When I use the word “power” I specifically mean we have the power to change our lives by changing our own behavior and attitude in any given situation and at any given period of time in our lives. First we have to recognize what our attitude is and that may be the hardest part. Our attitudes and behaviors are so ingrained in us they can be very, very difficult to recognize.  Once we know, recognize and understand our attitude and/or our behavior we can work to change it. I’m not saying changing it is easy but at least we have a target.


By giving you my thoughts am I “empowering” you to change your life by changing your attitude and behavior?  My curiosity is peaked and I will be looking into the meaning of “empowerment” more in the coming weeks. I will also be exploring self-love more. (I tend to jump around subjects a bit.  I apologize). 

What empowers us?  What does it mean to be empowered? Do we need to be empowered? Who empowers us?  I always seem to have more questions than answers!

Tuesday, April 15, 2014

What is love?



It seems before we can explore the idea of "self-love" we need to explore the concept of love in general. That makes sense. 


Is love an art just like living is an art?  If it is an art it requires knowledge and effort.  Or is love just a pleasant sensation? 

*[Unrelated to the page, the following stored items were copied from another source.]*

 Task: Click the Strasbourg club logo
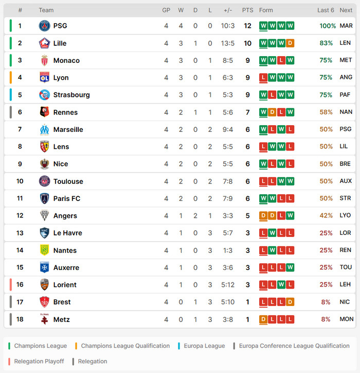[x=44, y=95]
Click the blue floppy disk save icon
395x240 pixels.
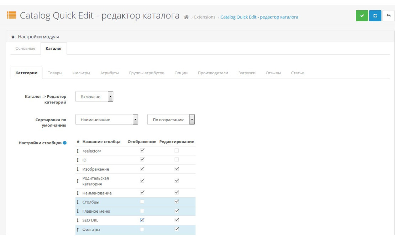click(375, 16)
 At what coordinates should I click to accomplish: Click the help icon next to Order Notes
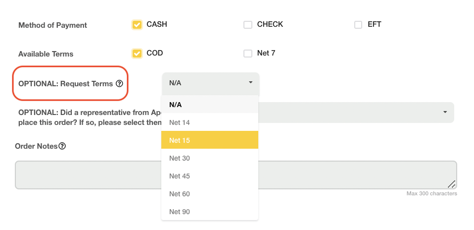click(62, 146)
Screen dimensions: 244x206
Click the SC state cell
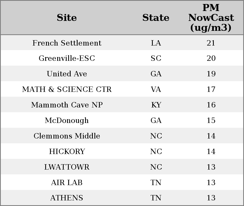pyautogui.click(x=156, y=58)
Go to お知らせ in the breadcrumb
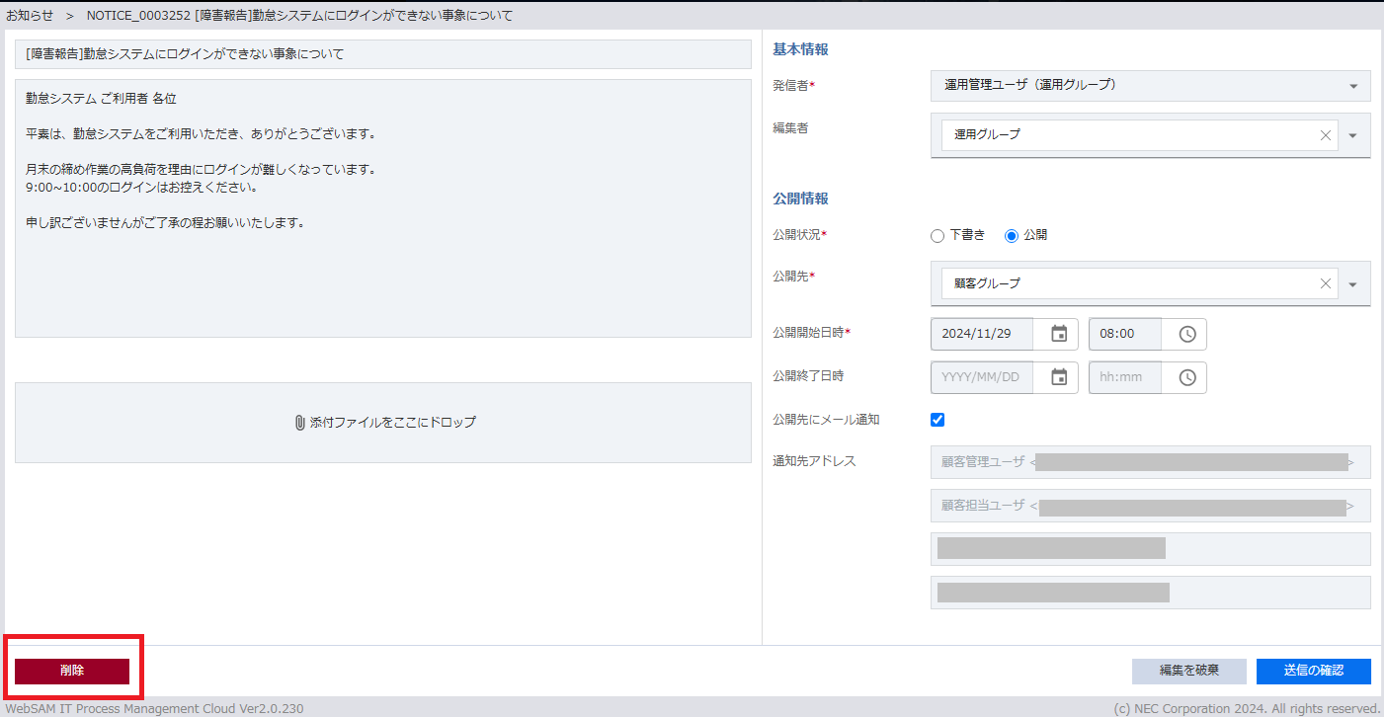1384x717 pixels. coord(30,16)
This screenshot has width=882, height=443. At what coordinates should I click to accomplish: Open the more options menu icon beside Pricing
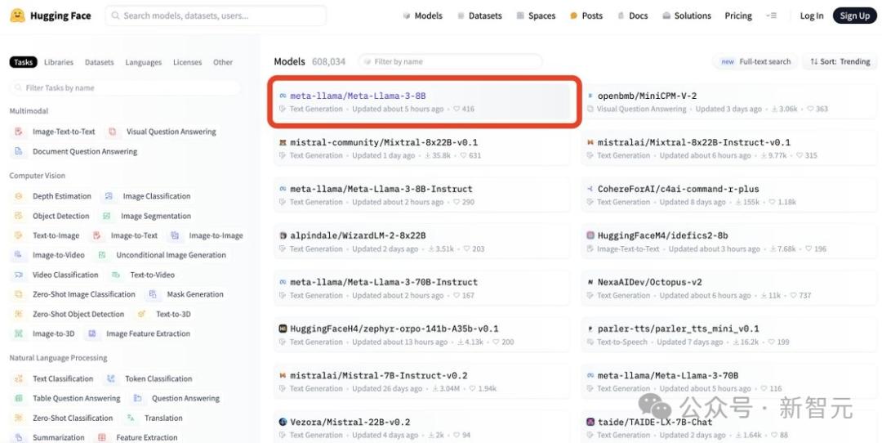coord(772,16)
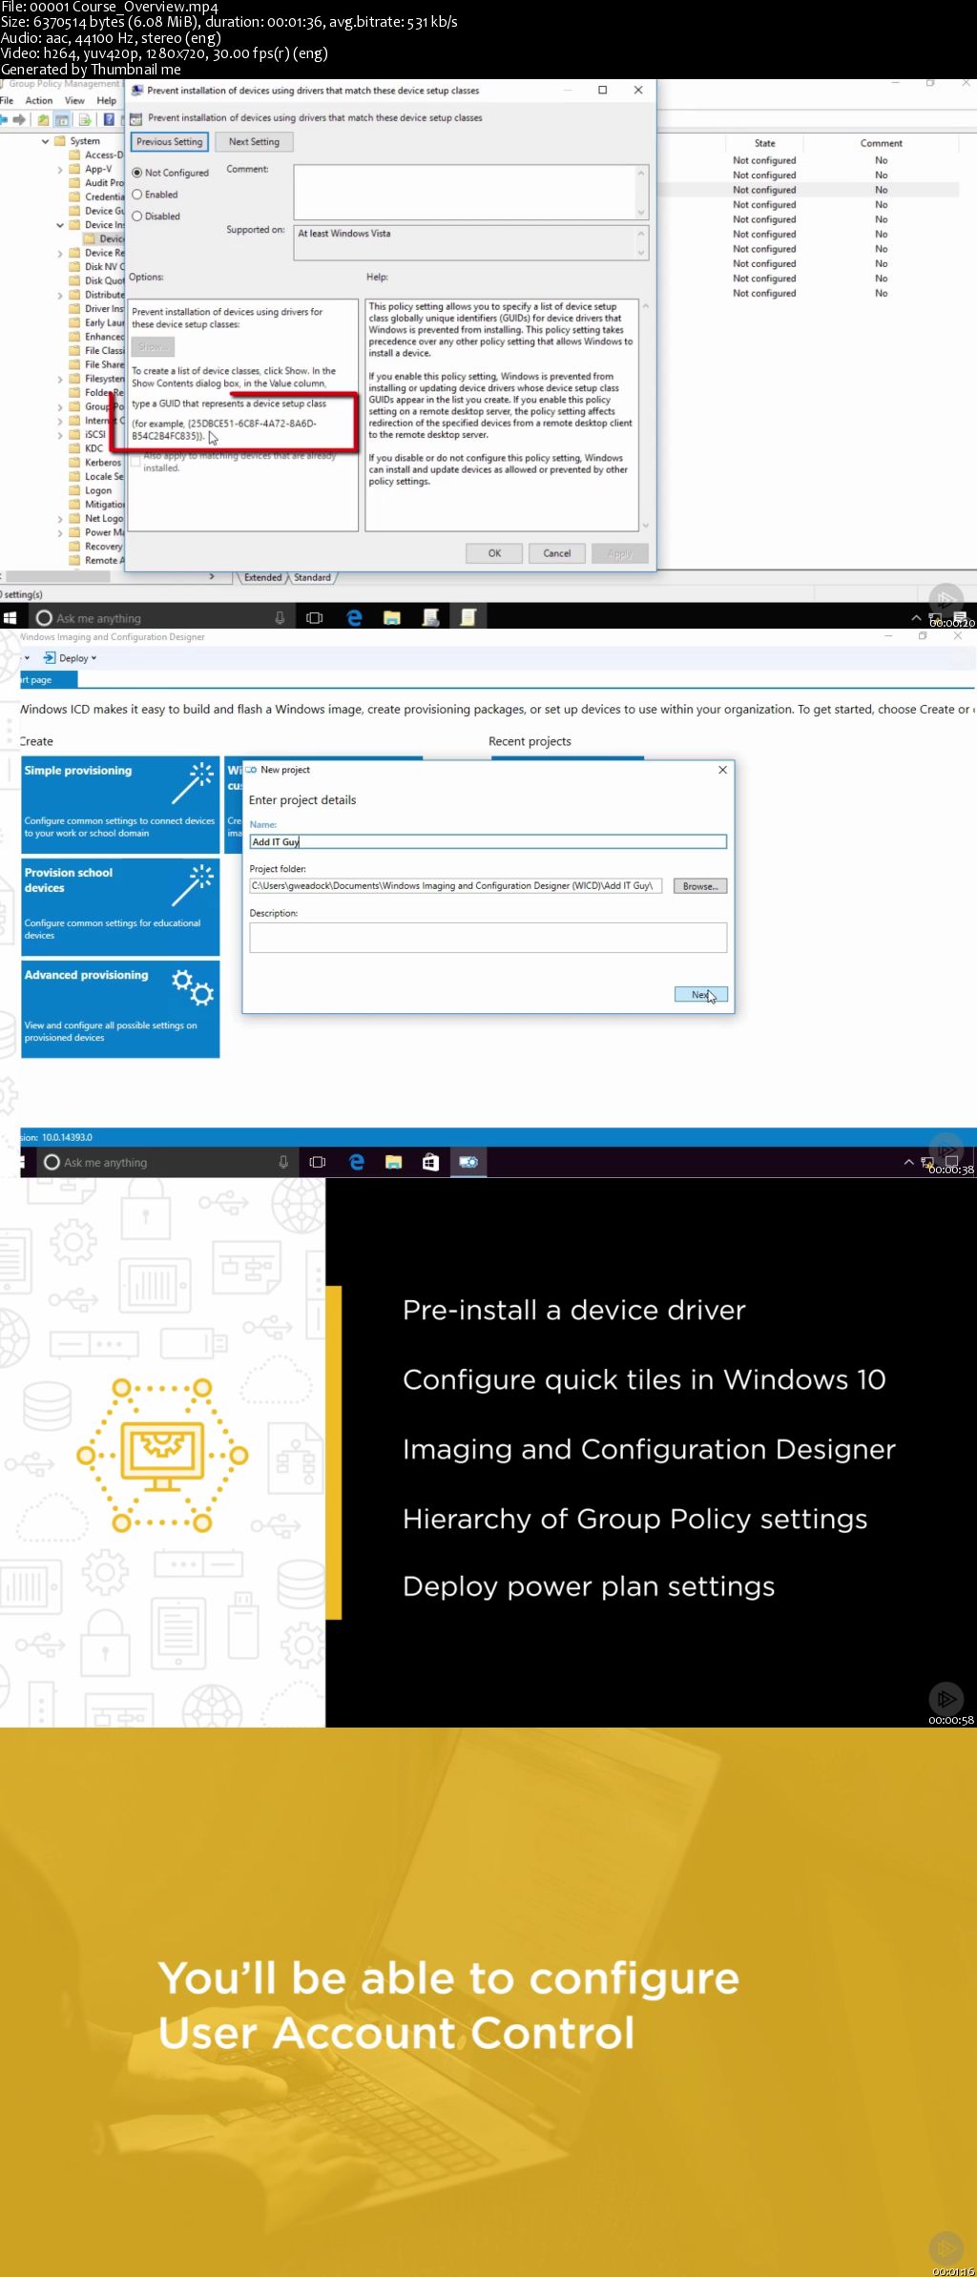Click the Task View icon beside the ICD search box
This screenshot has width=977, height=2277.
318,1162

According to Erich Fromm in his book, "The Art of Loving”, love is an art which requires mastery of the theory and mastery of the practice just like any art such as music, medicine, etc.

Today is short and sweet but something that needs some serious pondering?  How do you see "love"? Do you treat it as an art or as a pleasant sensation?






Tuesday, April 1, 2014

Back to self-love

I just remembered that a few weeks ago I said I was going to explore the concept of "self-love" that we hear so much about.  Some suggest that it is the foundation for a meaningful and happy life.  So what exactly is it?  Do I have it?  If I don't have it how do I cultivate it?  Do I really care if I "have" it?  As usual there seem to be more questions that answers but we have to start someone on this journey.

Here is what wikipedia says about self-love.

Self-love is the love of oneself.

In 1956 psychologist and social philosopher Erich Fromm proposed that loving oneself is different from being arrogant, conceited or egocentric.  He proposed that loving oneself means caring about oneself, taking responsibility for oneself, respecting oneself, and knowing oneself(e.g. being realistic and honest about one's strengths and weaknesses). He proposed, further, that in order to be able to truly love another person, a person needs first to love oneself in this way.


Well this is as good a place as any to start on my "quest".  I'm going to contemplate the definition and look into Erich Fromm's (seen below)  background a little bit.